Why lower O₂P_max is associated with more frequent AECOPD is not entirely clear. To our knowledge, progressive respiratory failure, cardiovascular disease, and other diseases are the primary cause of death in patients with COPD hospitalized for an exacerbation ^[36]. In addition, deteriorating airflow limitation is associated with an increasing prevalence of exacerbations ^[2]. Hyperinflation and gas trapping increase with the reduced expiratory flow during exacerbations ^[11]. Therefore, the association between impaired O₂P_max and AECOPD may be related to hyperinflation, which can be caused by airflow limitation and is associated with poor cardiac function. A larger scale study is needed to validate the role of O₂P_max in the risk of AECOPD.

This study had several limitations. First, this was a retrospective study, and not all of the patients finished the 3-year follow-up for AECOPD. Additionally, the sample size was small.
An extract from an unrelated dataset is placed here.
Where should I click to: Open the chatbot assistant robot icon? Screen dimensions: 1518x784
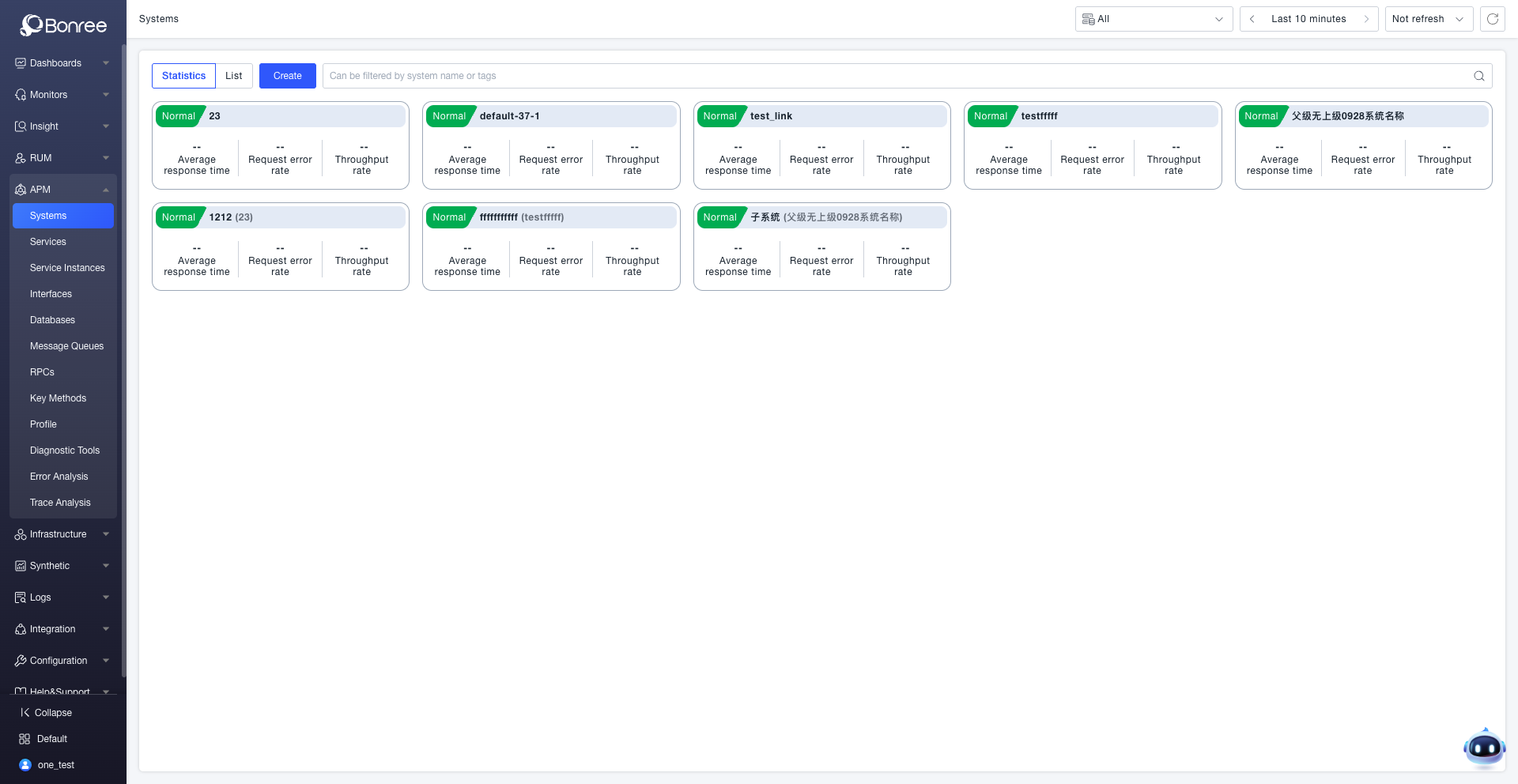pyautogui.click(x=1483, y=748)
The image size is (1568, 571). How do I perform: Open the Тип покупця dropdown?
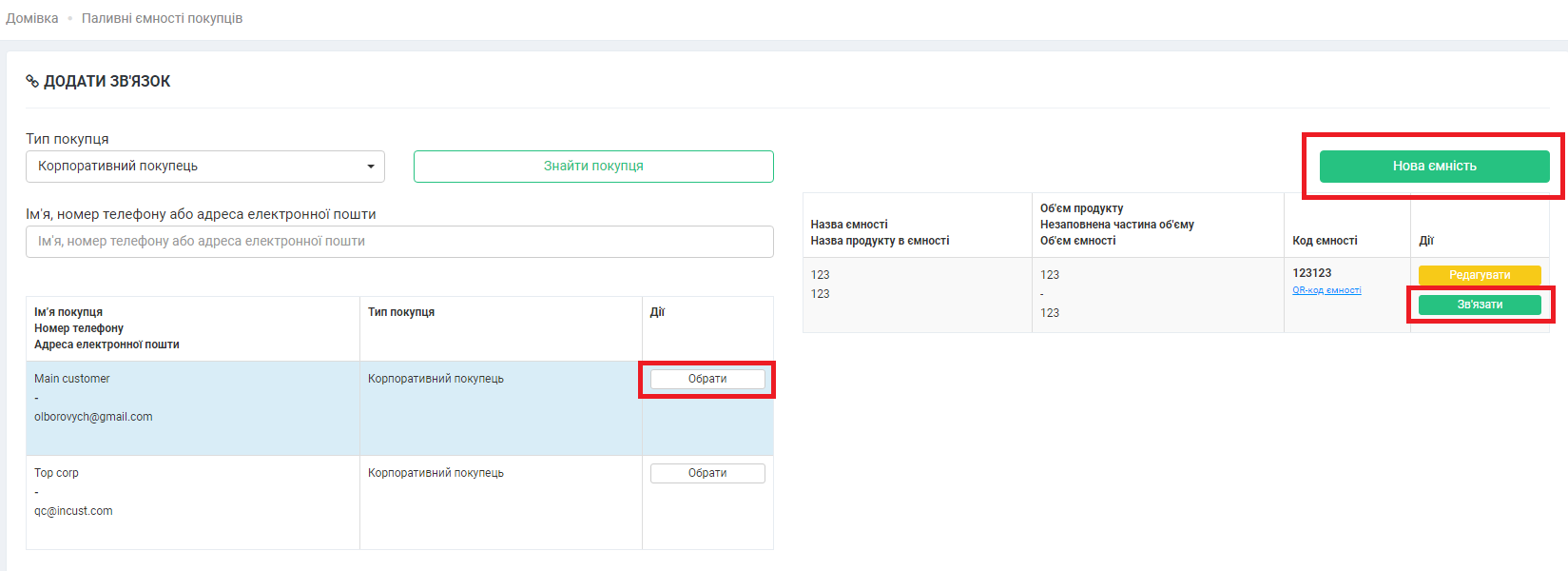coord(204,167)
Second, O₂P_max is an effective indicator of cardiac function and muscle function, but the echocardiographic parameters and stroke volume were not tested. Third, we did not measure dynamic lung hyperinflation parameters, such as the end-expiratory lung volume, inspiratory capacity, or RV using CPET. Thus, the evidence indicating that O₂P_max is related to dynamic lung hyperinflation is insufficient. Fourth, because not all of the enrolled patients underwent hemoglobin concentration and blood gas analyses, we did not consider these factors in the analysis. Hemoglobin is very important for oxygen carrying capacity, and blood gas values reflect disease severity to some extent. Nevertheless, our current study found that an indicator can play a role in the assessment of COPD severity and prognosis.

This present study illustrated that impaired O₂P_max indicates impairments in exercise capacity, ventilatory condition, gas exchange efficiency, and HRQL. The most important finding was that O₂P_max was an independent predictor of AECOPD. This is the first study to identify the O₂P_max cut-off value.